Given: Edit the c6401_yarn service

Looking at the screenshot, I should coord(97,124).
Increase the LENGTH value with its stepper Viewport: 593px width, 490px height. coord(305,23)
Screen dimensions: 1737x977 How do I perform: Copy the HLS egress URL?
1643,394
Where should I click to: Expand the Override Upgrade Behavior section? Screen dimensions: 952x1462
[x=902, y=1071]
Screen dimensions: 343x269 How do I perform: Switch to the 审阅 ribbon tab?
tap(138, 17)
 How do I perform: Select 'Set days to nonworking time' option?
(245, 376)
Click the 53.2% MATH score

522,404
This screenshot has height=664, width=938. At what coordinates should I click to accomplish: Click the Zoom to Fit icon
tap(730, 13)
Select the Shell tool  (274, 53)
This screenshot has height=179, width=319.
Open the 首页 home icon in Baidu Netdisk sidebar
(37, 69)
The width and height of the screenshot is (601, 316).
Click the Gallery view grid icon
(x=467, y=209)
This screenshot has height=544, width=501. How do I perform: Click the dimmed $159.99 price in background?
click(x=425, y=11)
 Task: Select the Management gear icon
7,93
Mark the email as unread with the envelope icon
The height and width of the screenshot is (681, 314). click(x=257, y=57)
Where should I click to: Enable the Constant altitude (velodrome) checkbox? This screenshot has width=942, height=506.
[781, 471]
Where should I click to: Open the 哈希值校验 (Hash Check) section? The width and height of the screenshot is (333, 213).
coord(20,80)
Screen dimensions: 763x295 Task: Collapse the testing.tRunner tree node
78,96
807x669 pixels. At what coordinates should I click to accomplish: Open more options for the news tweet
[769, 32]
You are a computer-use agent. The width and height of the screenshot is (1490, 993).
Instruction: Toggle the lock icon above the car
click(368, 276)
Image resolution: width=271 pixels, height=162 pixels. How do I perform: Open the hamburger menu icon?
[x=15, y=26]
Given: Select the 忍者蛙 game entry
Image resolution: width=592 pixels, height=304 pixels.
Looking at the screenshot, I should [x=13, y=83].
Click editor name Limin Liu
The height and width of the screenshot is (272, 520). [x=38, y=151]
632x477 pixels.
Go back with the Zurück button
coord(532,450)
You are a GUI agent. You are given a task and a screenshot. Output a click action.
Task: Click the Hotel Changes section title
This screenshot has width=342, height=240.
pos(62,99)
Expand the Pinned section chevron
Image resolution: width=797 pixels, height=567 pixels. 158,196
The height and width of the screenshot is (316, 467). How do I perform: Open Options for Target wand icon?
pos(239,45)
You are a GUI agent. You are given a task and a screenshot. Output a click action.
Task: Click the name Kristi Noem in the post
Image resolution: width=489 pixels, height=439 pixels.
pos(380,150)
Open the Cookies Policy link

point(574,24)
※
Copy every one of the records above word for word, leaving nothing out and changing nothing.

Given: Edit the c6401_yarn service

Looking at the screenshot, I should coord(97,124).
Increase the LENGTH value with its stepper Viewport: 593px width, 490px height. coord(305,23)
Screen dimensions: 1737x977 How do I perform: Copy the HLS egress URL?
1643,394
Where should I click to: Expand the Override Upgrade Behavior section? Screen dimensions: 952x1462
[x=902, y=1071]
Screen dimensions: 343x269 How do I perform: Switch to the 审阅 ribbon tab?
tap(138, 17)
 How do I perform: Select 'Set days to nonworking time' option?
(245, 376)
Click the 53.2% MATH score

522,404
This screenshot has height=664, width=938. At what coordinates should I click to accomplish: Click the Zoom to Fit icon
tap(730, 13)
Select the Shell tool  (274, 53)
This screenshot has height=179, width=319.
Open the 首页 home icon in Baidu Netdisk sidebar
(37, 69)
The width and height of the screenshot is (601, 316).
Click the Gallery view grid icon
(x=467, y=209)
This screenshot has height=544, width=501. How do I perform: Click the dimmed $159.99 price in background?
click(x=425, y=11)
 Task: Select the Management gear icon
7,93
Mark the email as unread with the envelope icon
The height and width of the screenshot is (681, 314). click(x=257, y=57)
Where should I click to: Enable the Constant altitude (velodrome) checkbox? This screenshot has width=942, height=506.
[781, 471]
Where should I click to: Open the 哈希值校验 (Hash Check) section? The width and height of the screenshot is (333, 213).
coord(20,80)
Screen dimensions: 763x295 Task: Collapse the testing.tRunner tree node
78,96
807x669 pixels. At what coordinates should I click to accomplish: Open more options for the news tweet
[769, 32]
You are a computer-use agent. The width and height of the screenshot is (1490, 993).
Instruction: Toggle the lock icon above the car
click(368, 276)
Image resolution: width=271 pixels, height=162 pixels. How do I perform: Open the hamburger menu icon?
[x=15, y=26]
Given: Select the 忍者蛙 game entry
Image resolution: width=592 pixels, height=304 pixels.
Looking at the screenshot, I should [x=13, y=83].
Click editor name Limin Liu
The height and width of the screenshot is (272, 520). [x=38, y=151]
632x477 pixels.
Go back with the Zurück button
coord(532,450)
You are a GUI agent. You are given a task and a screenshot. Output a click action.
Task: Click the Hotel Changes section title
This screenshot has width=342, height=240.
pos(62,99)
Expand the Pinned section chevron
Image resolution: width=797 pixels, height=567 pixels. 158,196
The height and width of the screenshot is (316, 467). How do I perform: Open Options for Target wand icon?
pos(239,45)
You are a GUI agent. You are given a task and a screenshot. Output a click action.
Task: Click the name Kristi Noem in the post
Image resolution: width=489 pixels, height=439 pixels.
pos(380,150)
Open the Cookies Policy link

point(574,24)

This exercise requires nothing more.